The introduction of ROW_NUMBER() function with SQL SERVER 2005 solves the problem of calculating row numbers. This is one of the exciting feature and eliminates the problem of creating additional temp tables to achieve the result.
ROW_NUMBER function generates unique incrementing integers from 1 and on. They are only allowed in the SELECT and ORDER BY clauses of a query and not allowed in the query WHERE clause.
Syntax:
ROW_NUMBER ( ) OVER ( [ PARTITION BY value_expression , ... [ n ] ] order_by_clause )
Basics:
- OVER – You define a set of rows for the function to work with per each underlying row or when using empty parentheses, the OVER clause represents the entire underlying query’s result set
- PARTITION BY – The argument to partition the query result set by the column name, the row number will reset based on the value changing in the columns supplied. It is like the using the GROUP BY clause
- ORDER BY – orders the rows in each partition by the column name
Coding Example
Simple Table
AnimalID | Name | Type |
100 | Camel | Mammal |
101 | Turkey | Bird |
102 | Cat | Mammal |
103 | Deer | Mammal |
104 | Pigeon | Bird |
105 | Duck | Bird |
Query: SELECT AnimalID, Name, Type, ROW_NUMBER() OVER (Order By Name) as RowID FROM Animal Result:
AnimalID | Name | Type | RowID |
100 | Camel | Mammal | 1 |
102 | Cat | Mammal | 2 |
103 | Deer | Mammal | 3 |
105 | Duck | Bird | 4 |
104 | Pigeon | Bird | 5 |
101 | Turkey | Bird | 6 |
Query: SELECT AnimalID, Name, Type, ROW_NUMBER() OVER(PARTITION BY Type ORDER BY Name) as RowID FROM Animal ORDER BY Type, Name Result:
AnimalID | Name | Type | RowID |
105 | Duck | Bird | 1 |
104 | Pigeon | Bird | 2 |
101 | Turkey | Bird | 3 |
100 | Camel | Mammal | 1 |
102 | Cat | Mammal | 2 |
103 | Deer | Mammal | 3 |
Difference between ROW_NUMBER(), RANK(), DENSE_RANK()
- ROW_NUMBER(): This one generates a new row number for every row, regardless of duplicates within a partition.
- RANK(): This one generates a new row number for every distinct row, leaving gaps between groups of duplicates within a partition.

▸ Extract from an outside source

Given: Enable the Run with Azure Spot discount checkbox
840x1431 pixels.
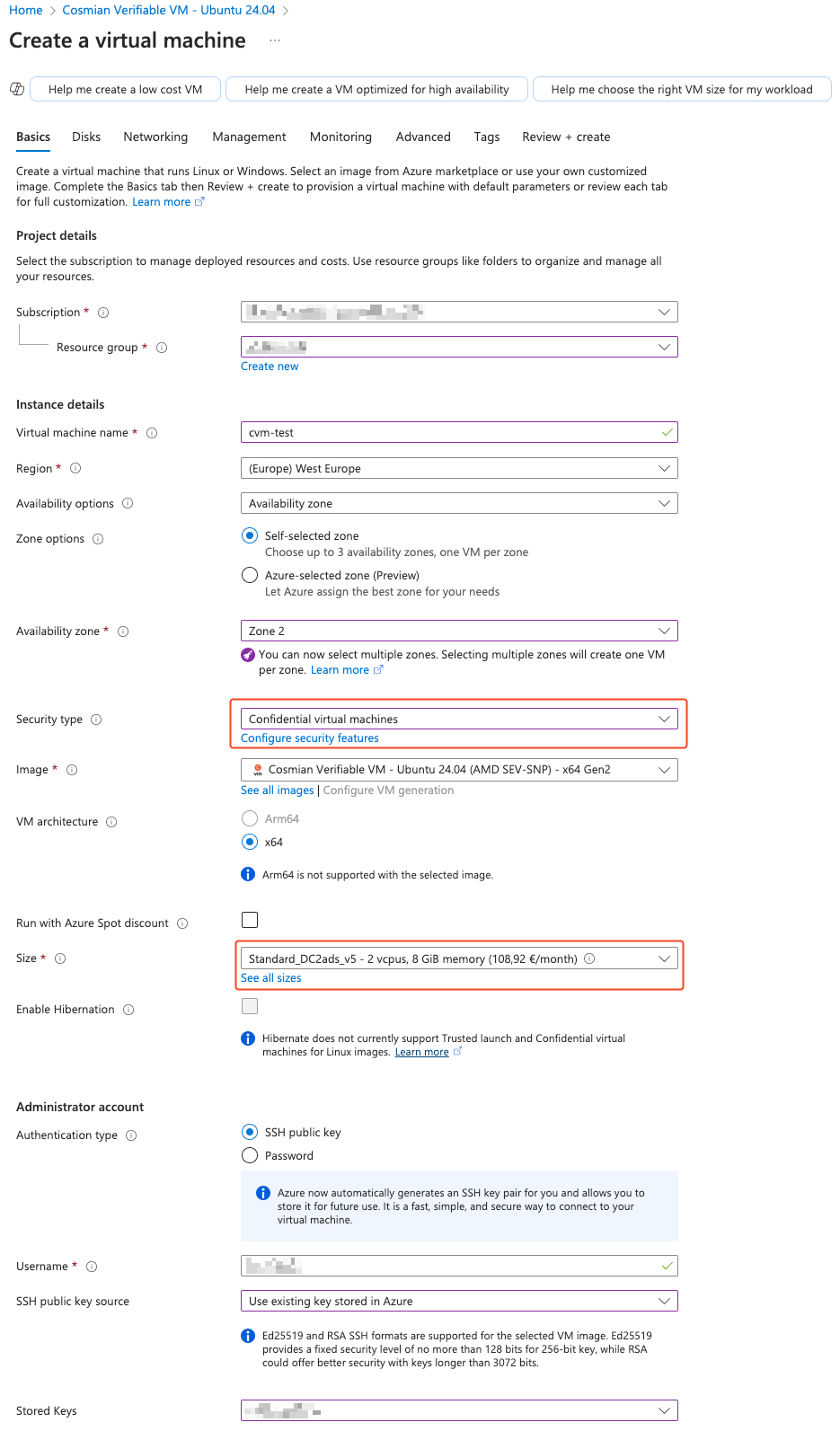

- DENSE_RANK(): This one generates a new row number for every distinct row, leaving no gaps between groups of duplicates within a partition.
Coding Example
WITH T(StyleID, ID) AS (SELECT 1,1 UNION ALL SELECT 1,1 UNION ALL SELECT 1,1 UNION ALL SELECT 1,2) SELECT *, RANK() OVER(PARTITION BY StyleID ORDER BY ID) AS 'RANK', ROW_NUMBER() OVER(PARTITION BY StyleID ORDER BY ID) AS 'ROW_NUMBER', DENSE_RANK() OVER(PARTITION BY StyleID ORDER BY ID) AS 'DENSE_RANK' FROM T
StyleID | ID | RANK | ROW_NUMBER | DENSE_RANK |
---|---|---|---|---|
1 | 1 | 1 | 1 | 1 |
1 | 1 | 1 | 2 | 1 |
1 | 1 | 1 | 3 | 1 |
1 | 2 | 4 | 4 | 2 |
Filtering using the ROW_NUMBER()
As mentioned earlier in the post that you cannot have ROW_NUMBER() in the WHERE clause of your sql query but if you want to filter the query using the ROW_NUMBER() there is a workaround to create a nested query. Such as:
Select from ( Select row_number() over (partition by x order by x) SrNo,* from x )A where A.SrNo=1
Issues with ROW_NUMBER()
While it is exciting to use ROW_NUMBER() function but recently in one of my query it hurt my performance almost by 3 fold. ROW_NUMBER() are faster when using with simple queries with large number of rows. In my experience I was joining several tables with INNER JOIN and LEFT JOINS it cost me too much on performance. To solve this issue, I had to declare a temporary table and insert all the records and used temp tables to query.
Performance Result
Description | CPU Time | Elapsed Time | Rows |
Using ROW_NUMBER() | 32141 ms | 32608 ms | 837 |
Using Temp Table | 1169 ms | 1314 ms | 837 |
Happy Quering!!!